Transformation is impossible… or not?
In the projects I’m involved in at Minkowksi I usually run into two kinds of people. There are those who believe they can change the world (or less ambitious variations of change) and that the companies they work for can change. And then there are those who don’t believe that (big) companies can change and transform. They believe that whatever is, just is and you should focus your energy in other places. The dialectical relationship between these two positions goes way back. In fact it goes thousands of years back to the old Greek philosophers Heraclitus and Parmenides. When you understand the difference between these two perspectives it can help you when you are working to apply the possibilities of the future to your organization. Here’s how…
I’m sure I’m going to do short on the work of these great Greek philosophers. My apologies to the real philosophers among you all for paraphrasing these ideas here. The phrase ‘panta rhei’ (everything flows) was spoken by Heraclitus. To go short, it means that change is continuous. Everything is always changing. Just like the water in a river is always moving, you are never able to step into the same river twice. Even if you would be able to stand still, the word around you moves on and changes continuously. But Heraclitus also believed in the unity of opposites. Meaning that he believed that his panta rhei and the opposite perspective should be held into account at the same time, because in the end everything is becoming in accordance with logic and reason.
What is, is
In contrast to Heraclitus position, Paremenides wrote in his poem ‘On Nature’ that reality is one and change is impossible. He distinguishes between truth and opinion and argues that the latter is just an illusion. So, when you find yourself in a conversation with someone that argues that the world can be changed and you think things just are the way they are, you find yourself in a millennia old philosophical conversation. So what can you do with this understanding?
What do you do with this as an organization?
At Minkowski we are strong believers that everything can be changed. We are in the business of organizational transformation after all. But we also believe that you need more than just the believers in an organization to make any change sustain for the future. The ‘non believers’ are part of your culture and play a very important role when it comes to applying future possibilities to your organization. And of course, it is not that the non believers don’t have a perspective on the future it is just different from yours.
In our sessions we help groups to formulate their reasoning on the future perspective they have using the Wheel of Reasoning. This tool helps you to articulate your position on the future in a logic structure. The opposites as described above then form the outer limits of the cone of possibility that maps all the possibilities you have as an organization in the future.
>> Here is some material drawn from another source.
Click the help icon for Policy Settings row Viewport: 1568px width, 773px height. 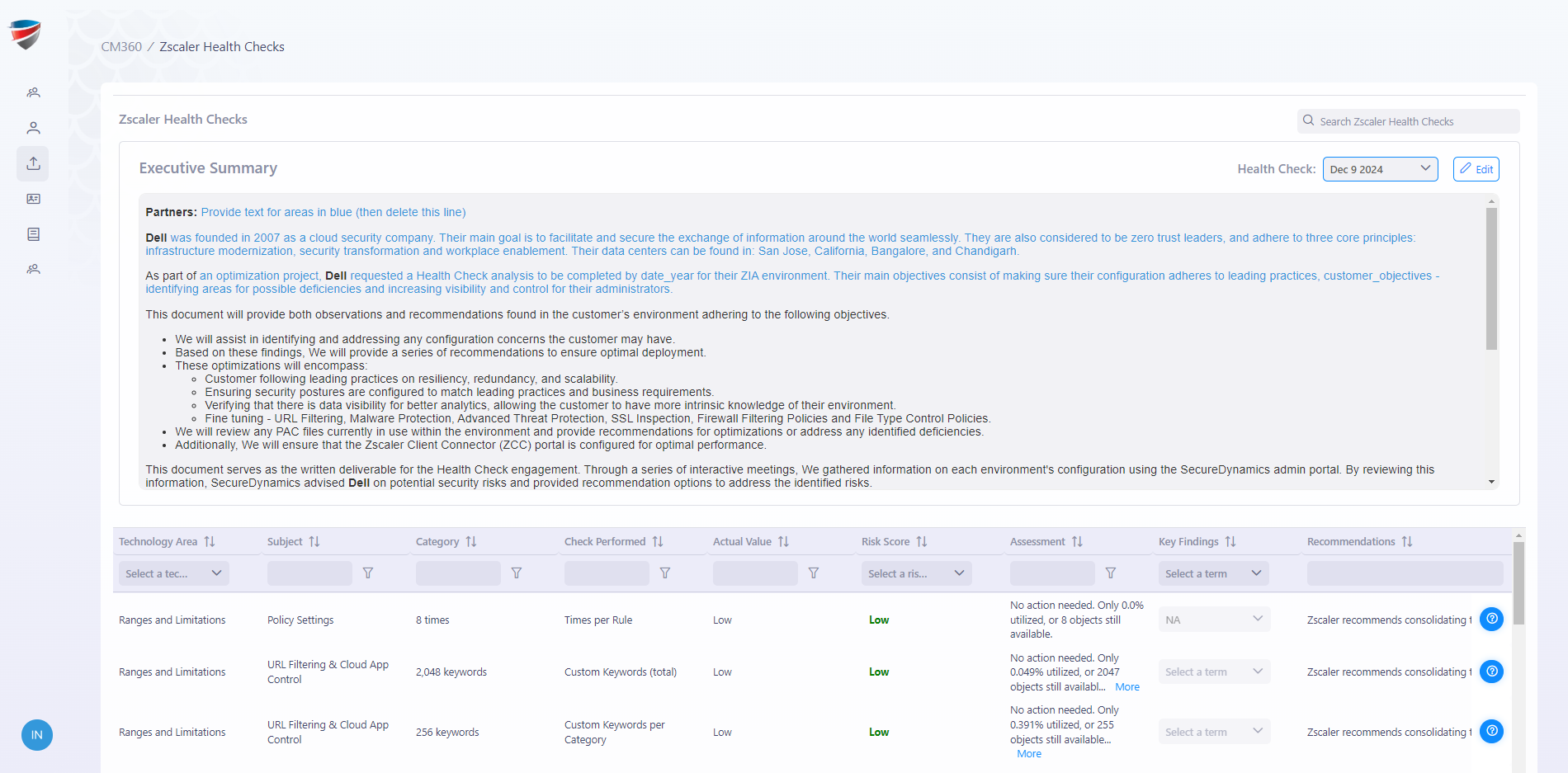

There is no single truth for your future, so it is much better if you hold these two opposing positions of the future as possible so that you will be able to adapt (in the present).
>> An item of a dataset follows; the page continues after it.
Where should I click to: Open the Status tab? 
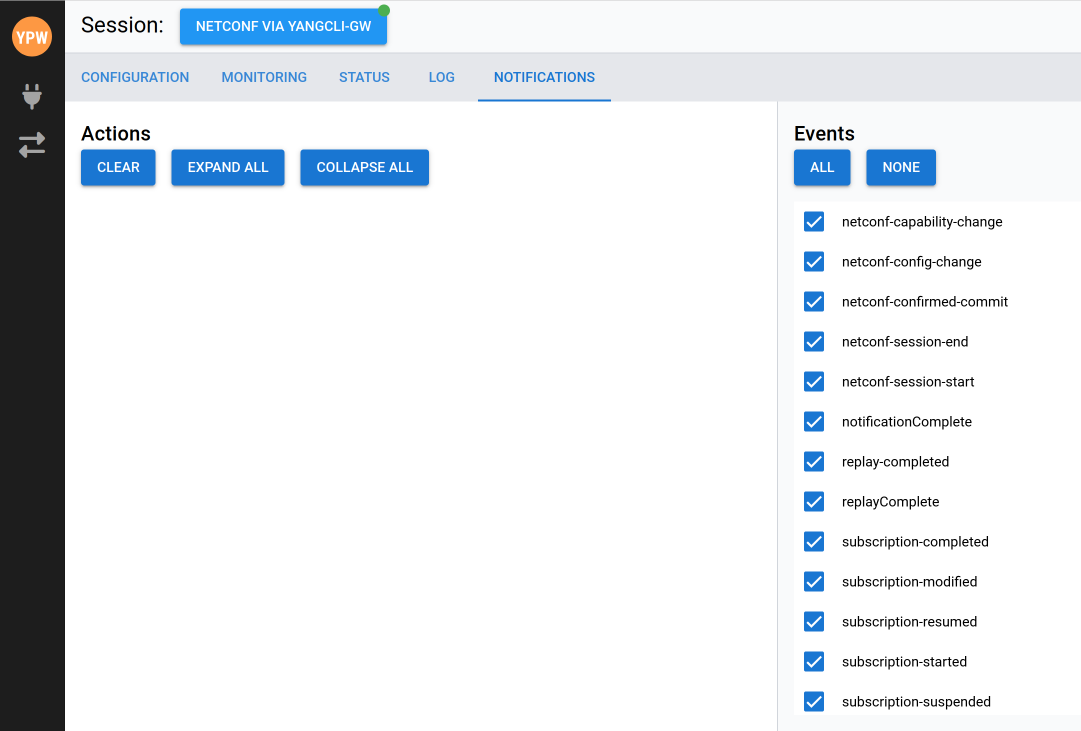364,77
What do you do with this as an individual?
More importantly the question is what do you do with this understanding as an (professional) individual? First off: you have to allow yourself to step into the shoes of your conversation partner. Don’t try to convince him or her of your opinion, but rather try to understand the other persons position. You can do this in two ways:
(1) keep asking why; not to be obnoxious, but just to dig a little deeper into the argument. You will most likely get answers that give you great insight on what some thresholds are that you have to overcome. Or it can greatly inspire you with some triggers and new ideas for your own future. When the answer you get is: ’that’s how things are’ you can always slightly shift to: ‘since when has this been the case?’
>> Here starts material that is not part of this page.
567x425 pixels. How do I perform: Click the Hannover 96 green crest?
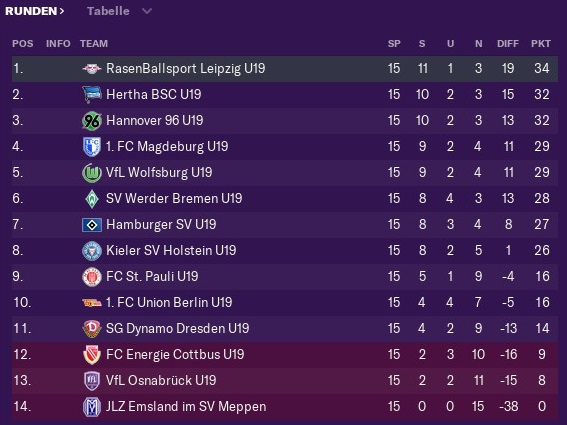(91, 120)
(2) respond (vocally or not) with the words ‘yes, and…’; try to follow along in the statement that somebody is making by adding thoughts to it (even if you don’t agree with it) to see if it will change your perspective or not.
Both these strategies work to get better informed on the position that your conversation partner is holding and can then provide you with valuable solutions to move forward. Whatever you do, don’t respond (even in your mind) with the word ‘but’, because that will just keep you both in the position that you are in and will not bridge the gap between you two.
It takes a bit of practice to do this. The more often you do it the better you will get at it and don’t be afraid to fail at first…
If you want to learn more about mapping the possibilities of the future for your organization get in touch with Minkowski or send me message.
If you want to dig deeper into the ideas of philosophers, I can greatly recommend the School of Life to learn more.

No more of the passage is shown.